TASK INSTRUCTIONS:
**1.** Name every Native American nation the Julesburg history lists as part of the coalition that attacked the town in January 1865.
**2.** Carry on the Julesburg history, starting right after its closing sentence about the wickedest city in the West.

SOURCE PASSAGE:
Julesburg was a town with a reputation.
It was initially established in the 1850s along the South Platte River as a key crossing
for wagon trains, mail coaches, and military supply lines.
Julesburg quickly became a vital stop along the Overland Trail
as settlers continued their journeys west.
And its strategic location also made it favorable to the U.S. military.
The military erected Fort Rankin in town.
Before long, it became a flashpoint in rising tensions between Native Americans
and white settlers.
On January 7, 1865, a coalition of more than a thousand Cheyenne, Arapaho, and Lakota warriors
attacked Julesburg in what became known as the Battle of Julesburg. The attack wasn't
random. It was revenge. Two months earlier, the US Army had
killed hundreds of Native American villagers in an event that became known as the Sand
Creek Massacre. During the Battle of Julesburg, Native warriors overwhelmed the soldiers at
Fort Rankin and burned much of the town to the ground. Though the soldiers managed to
hold the fort, the civilian settlement
was destroyed. Fourteen soldiers and several civilians were killed. For months afterward,
the plains around Julesburg remained dangerous. Out of the ruins, a second version of the
town rose, but it only lasted a little more than a year. Then, word spread that the Union Pacific's
transcontinental route would follow the north shore
of the South Platte River.
And soon, settlers moved back to Julesburg.
In the spring of 1867,
the third iteration of Julesburg was born.
And this time it was directly along the line of the railroad.
Toward the end of June, Julesburg became the end-of-track camp.
Overnight, it erupted into a sprawling encampment of tents, shanties, and saloons.
It quickly became known far and wide as the wickedest city in the West.

Entries on locating elements on screens:
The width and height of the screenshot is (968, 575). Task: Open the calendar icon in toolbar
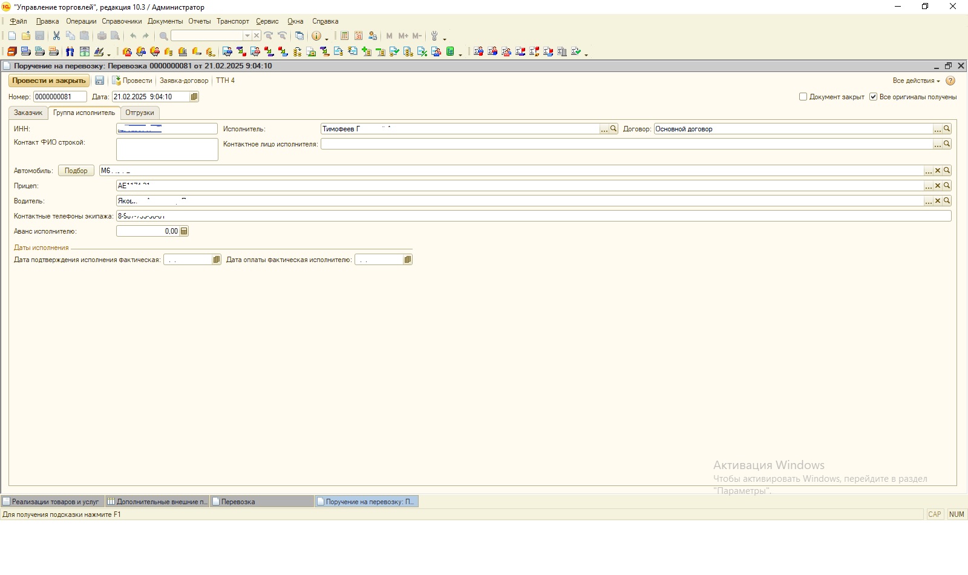click(x=358, y=36)
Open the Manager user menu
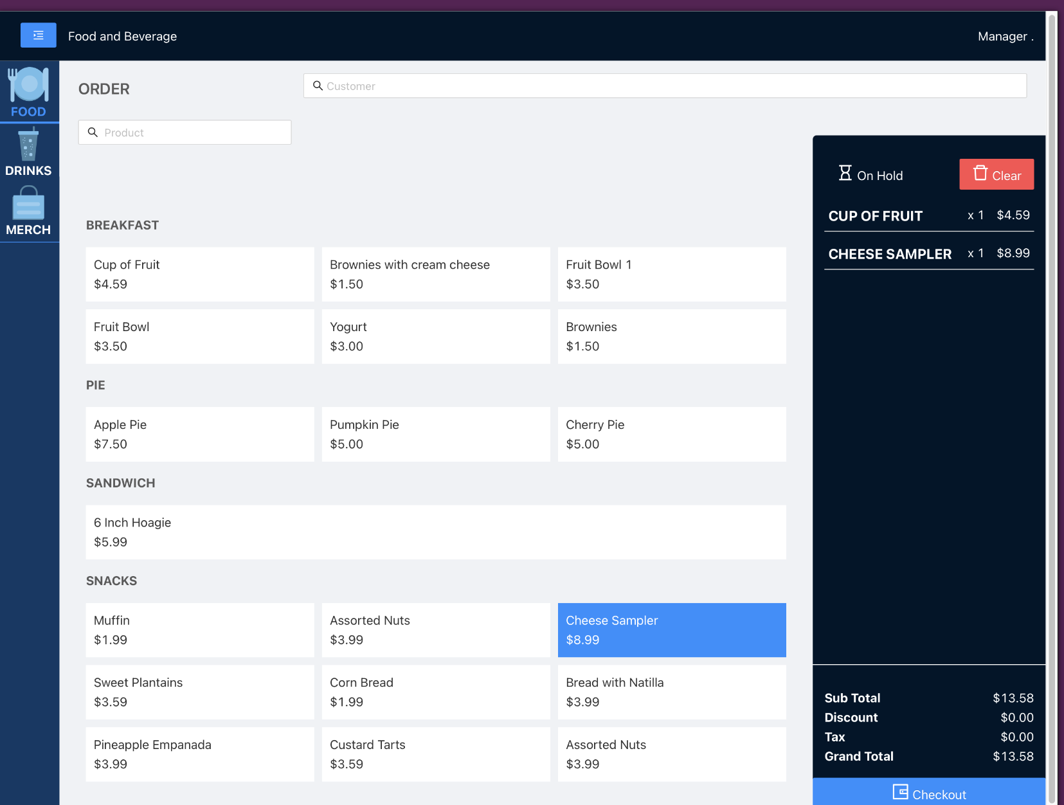This screenshot has width=1064, height=805. coord(1005,37)
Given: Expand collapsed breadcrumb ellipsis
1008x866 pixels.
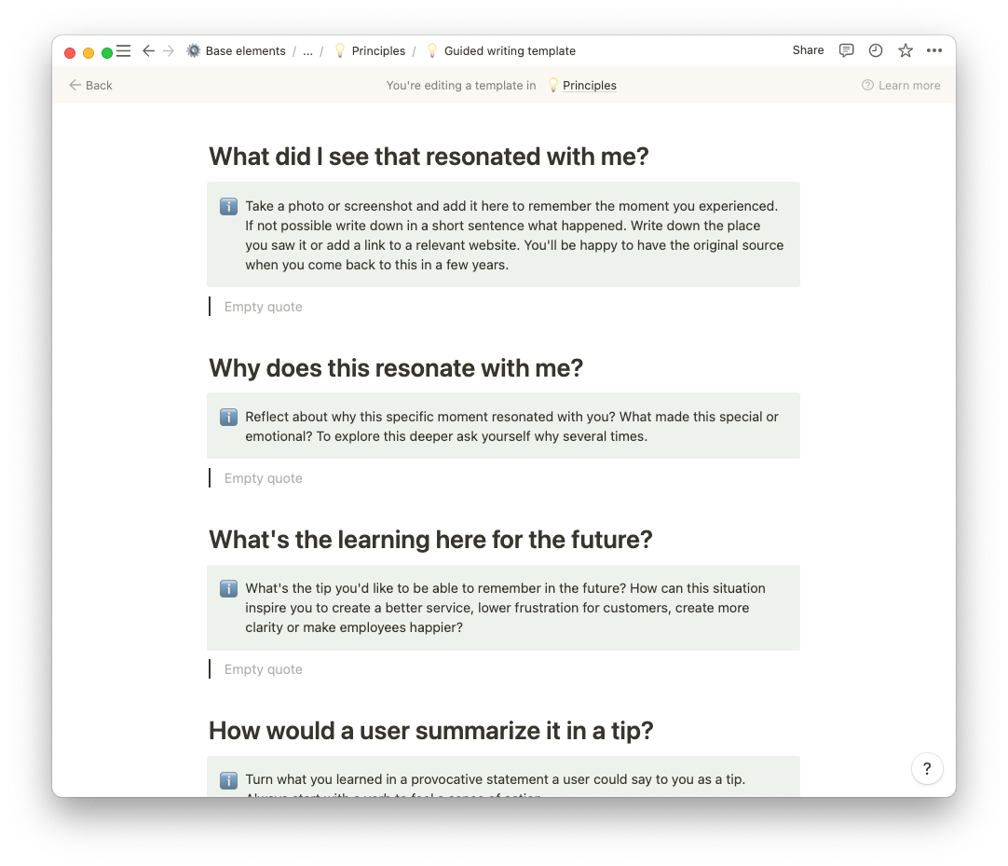Looking at the screenshot, I should [307, 51].
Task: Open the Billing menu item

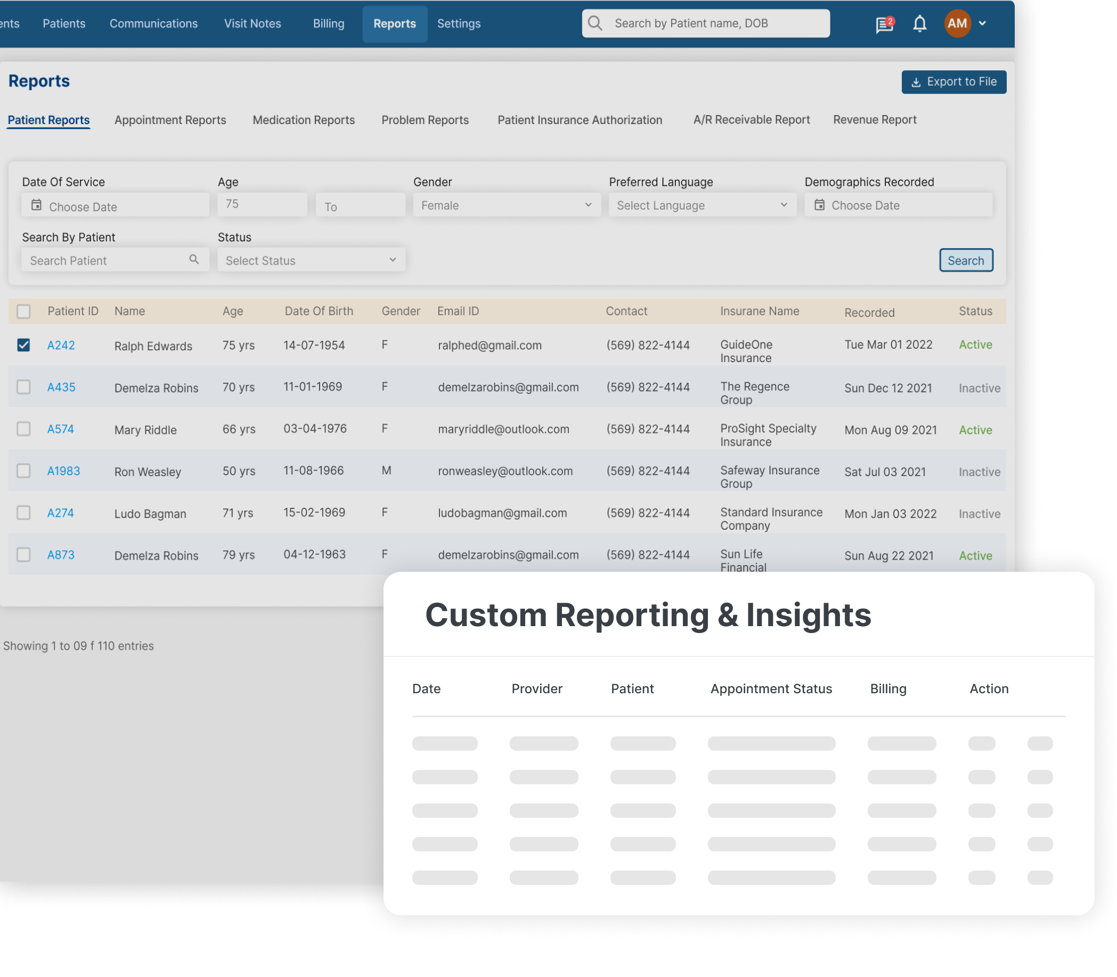Action: click(x=328, y=23)
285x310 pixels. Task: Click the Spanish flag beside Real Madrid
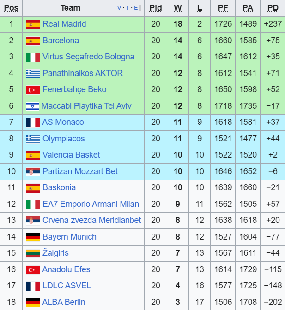[33, 24]
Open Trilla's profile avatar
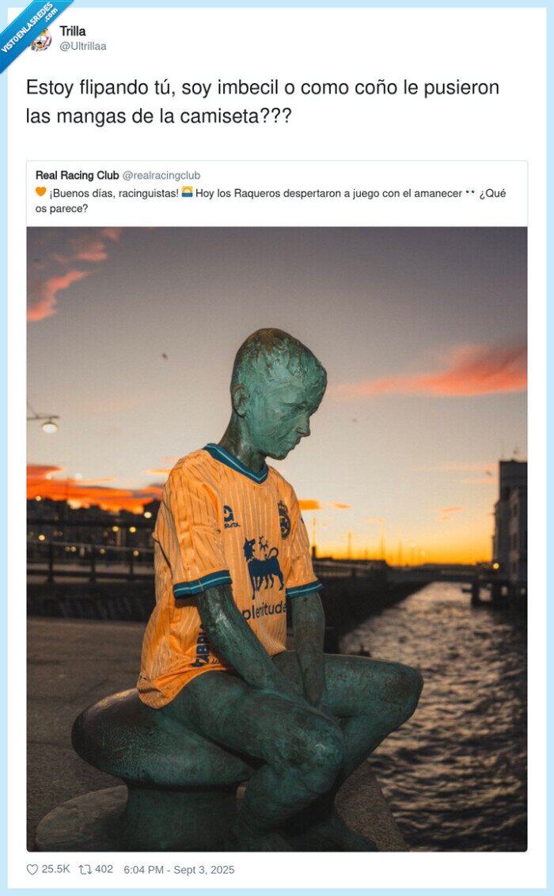Screen dimensions: 554x896 point(41,39)
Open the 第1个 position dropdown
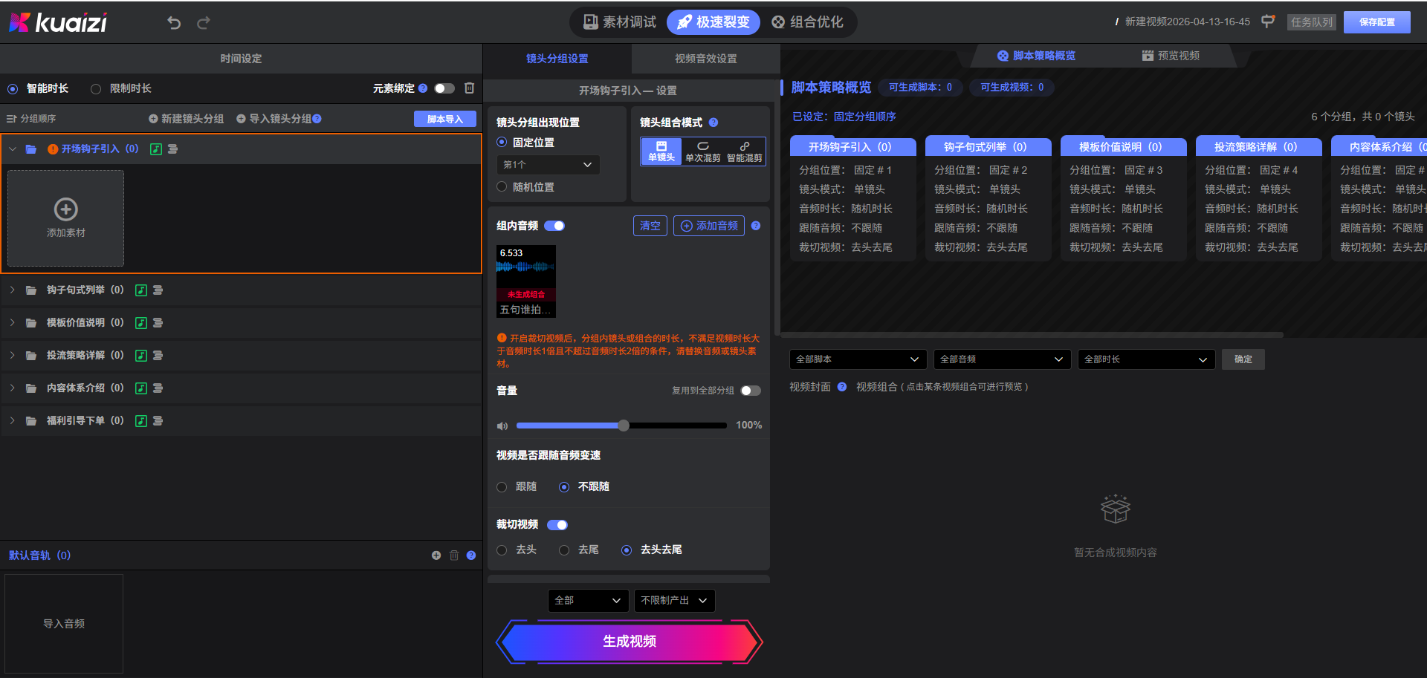 tap(548, 165)
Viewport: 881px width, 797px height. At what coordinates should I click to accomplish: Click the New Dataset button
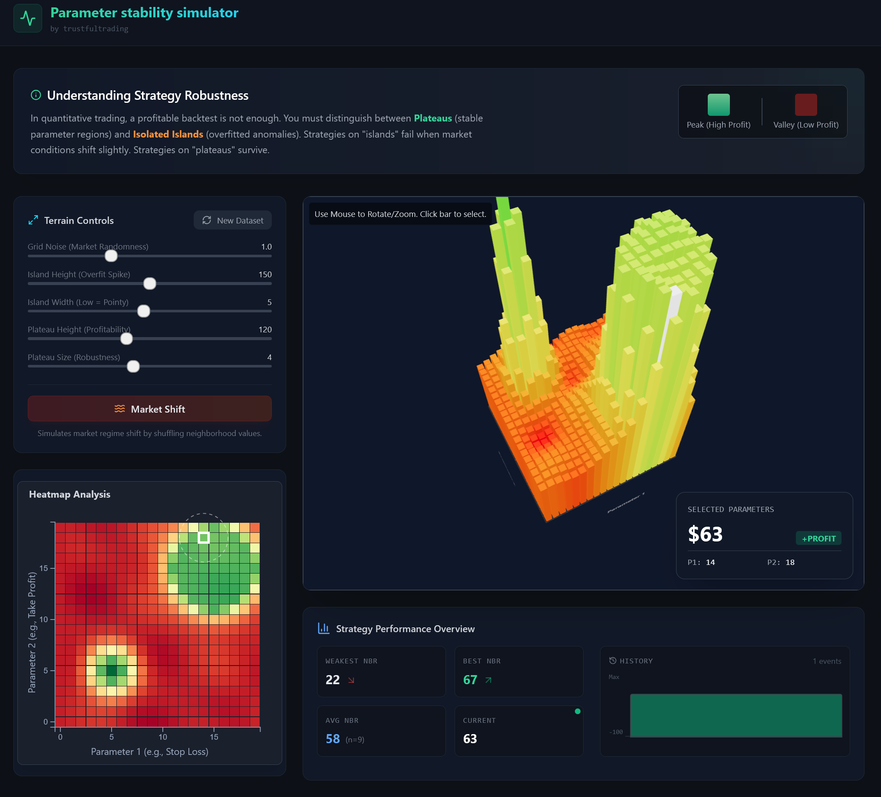tap(232, 220)
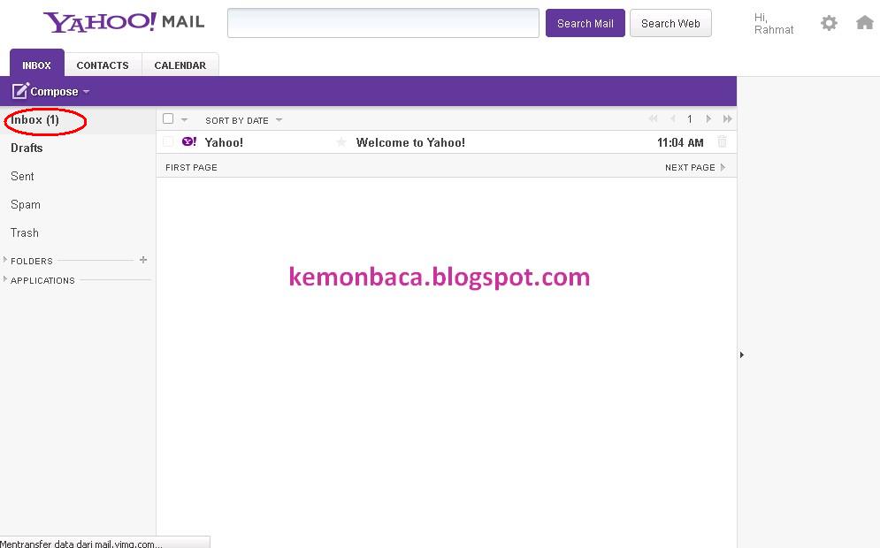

RESULTS:
**1.** Cheyenne, Arapaho, Lakota

**2.**
In just a few short weeks, Julesburg swelled with thousands.
Ironically, the majority weren't laborers. Gamblers, bar keeps, con men, prostitutes,
and thieves flocked to the upstart town. They were all drawn by the scent of Union Pacific
payroll and the promise of easy money. As a result, the construction workers who had fought their way across Nebraska
now found themselves surrounded by chaos. A reporter named Henry Morton Stanley visited
Julesburg and described it as a place where, quote, every gambler in the Union seems to have
gathered. Every house is a saloon, and every saloon is a gambling den. Not a day passes,
but a dead body is found
somewhere in the vicinity with pockets rifled of their contents.
Saloons ran day and night, and brothels operated in the open. Fights broke out over debts,
over cards, or over nothing at all. Many were fistfights, some were gunfights. There was no marshal, no sheriff, and no judge.
Finally, a railroad official wired Grenville Dodge with a simple message,
the town is out of control. Dodge wired back, send in Jack Casement.
Jack Casement had no patience for vice. As a Union War veteran, Casement had led troops in battle at Second Bull Run, Chattanooga,
and Sherman's Atlanta campaign.
He was known for his tough discipline and fearless command under fire.
And as a lifelong teetotaler, Casement viewed drinking as a moral failure.
He would not let lawlessness threaten the railroad's momentum.
When Dodge gave the order, Casement gathered 200 of his most disciplined track layers and gave them
guns. One evening at the end of June, they marched into Julesburg, determined to bring the chaotic
town to heel. When Casement and his squad of armed men arrived, the gamblers,
saloonkeepers, and brothel owners scoffed. They had heard threats before and they
paid little mind, but they hadn't seen Jack Casement's method of follow-through.
He turned to his men and gave the order. Open fire. According to Dodge, Casement's
men, quote, shot through the windows and doors, not caring whom they hit.
The blast tore through the shanties and saloons.
Glass shattered, woods splintered,
and tragically whiskey barrels exploded.
Casement's squad tore through the town,
arresting prostitutes and shooting any man who pulled a gun.
By sun up the next day,
Jack Casement had the town under control.
When Grenville Dodge arrived to inspect the town, Casement led him to a small
rise just outside the camp. There, fresh graves lined the hill. Casement turned to
Dodge and said, General, they all died in their boots, and Julesburg has been quiet since.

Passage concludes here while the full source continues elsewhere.